• [WORK INSTRUCTIONS] An exact copy is required of every line from the one with "625x719 pixels." through the end of the data below, and the pictures must stay out of it.

[Screenshot grounding data]

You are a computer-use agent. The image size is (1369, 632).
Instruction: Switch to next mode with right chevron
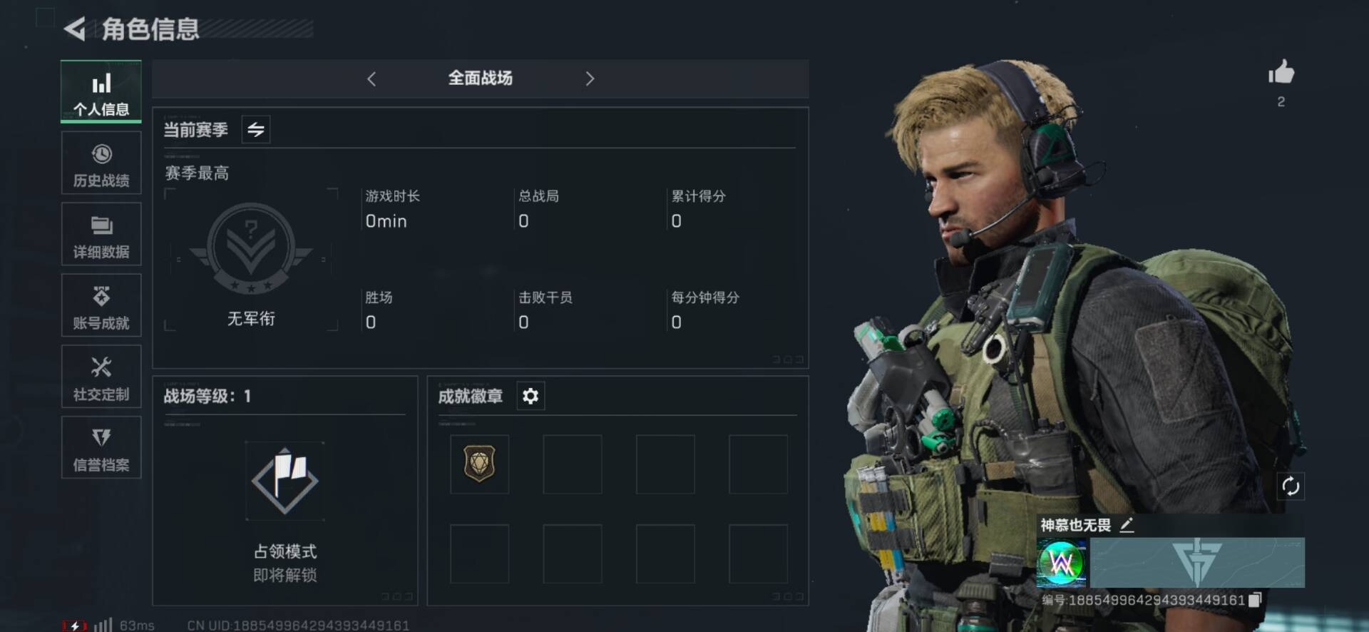590,78
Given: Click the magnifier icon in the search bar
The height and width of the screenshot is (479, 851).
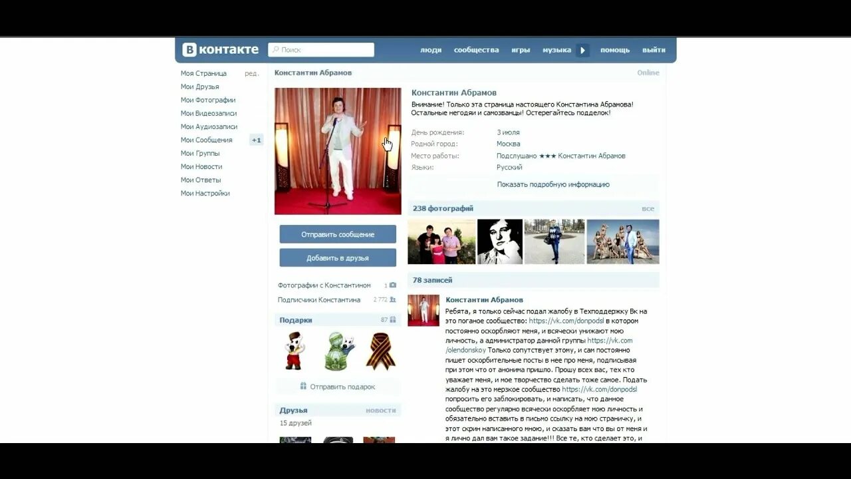Looking at the screenshot, I should coord(275,49).
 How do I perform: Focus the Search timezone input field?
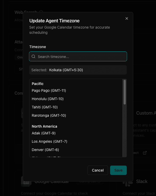pos(81,56)
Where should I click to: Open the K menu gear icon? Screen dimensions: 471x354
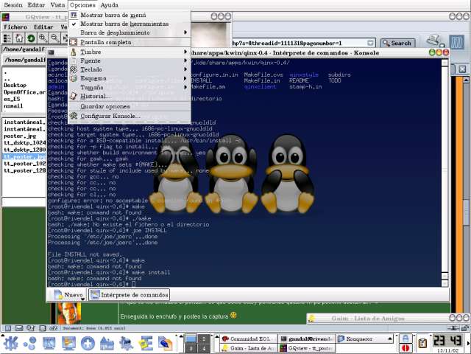(10, 343)
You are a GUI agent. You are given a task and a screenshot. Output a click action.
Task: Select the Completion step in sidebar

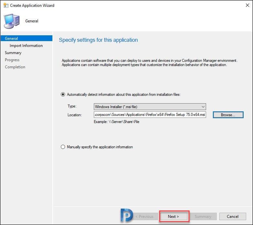click(x=15, y=67)
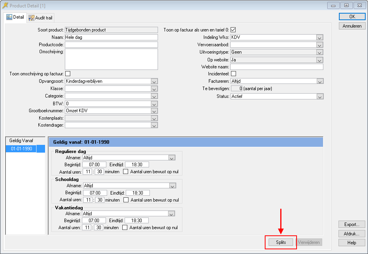This screenshot has height=254, width=368.
Task: Tick 'Aantal uren bewust op nul' for Schooldag
Action: pyautogui.click(x=126, y=200)
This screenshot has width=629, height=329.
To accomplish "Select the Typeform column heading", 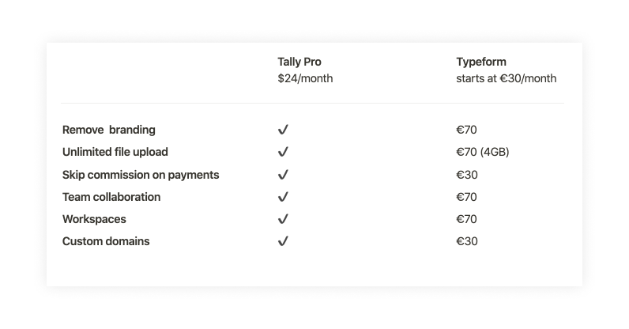I will tap(481, 62).
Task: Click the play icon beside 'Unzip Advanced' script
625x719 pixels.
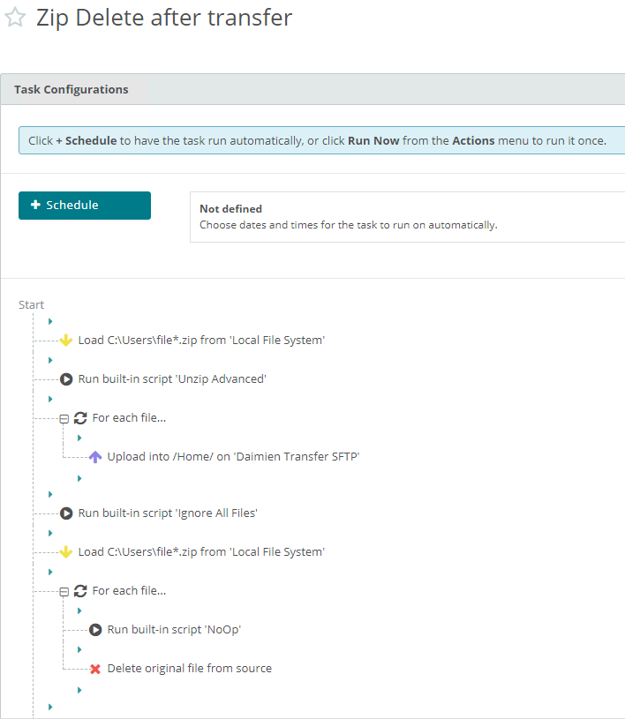Action: 66,379
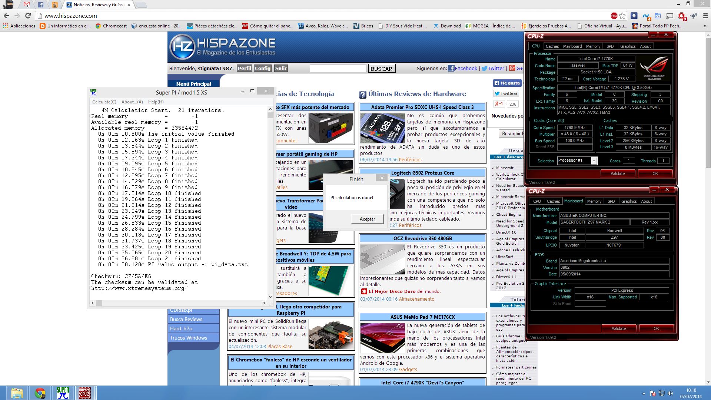Click the Hispazone search input field
The image size is (711, 400).
coord(338,69)
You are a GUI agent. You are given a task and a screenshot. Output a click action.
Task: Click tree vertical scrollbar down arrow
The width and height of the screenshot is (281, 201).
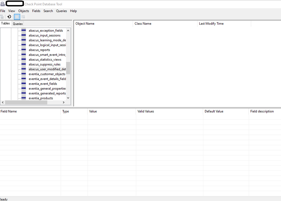[68, 98]
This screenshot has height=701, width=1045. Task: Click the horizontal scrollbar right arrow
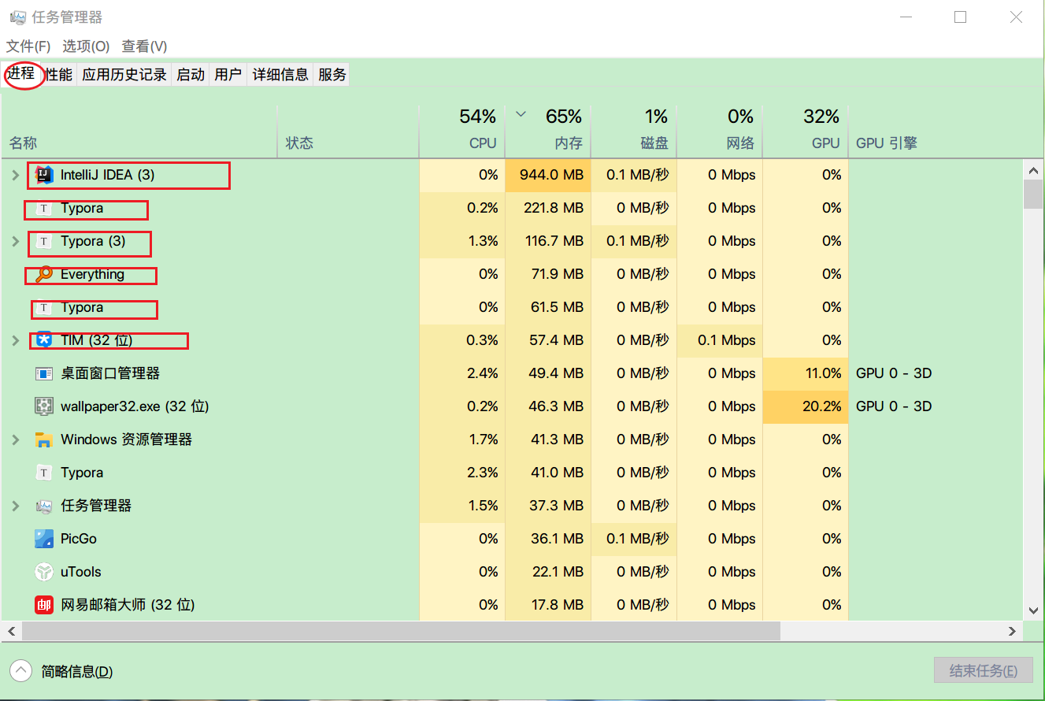point(1013,631)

• [SOLUTION TO THIS EXERCISE]
625x719 pixels.
Action: 66,379
Click the Hispazone search input field
The image size is (711, 400).
coord(338,69)
You are a GUI agent. You are given a task and a screenshot. Output a click action.
Task: Click tree vertical scrollbar down arrow
The width and height of the screenshot is (281, 201).
[68, 98]
This screenshot has height=701, width=1045. Task: Click the horizontal scrollbar right arrow
point(1013,631)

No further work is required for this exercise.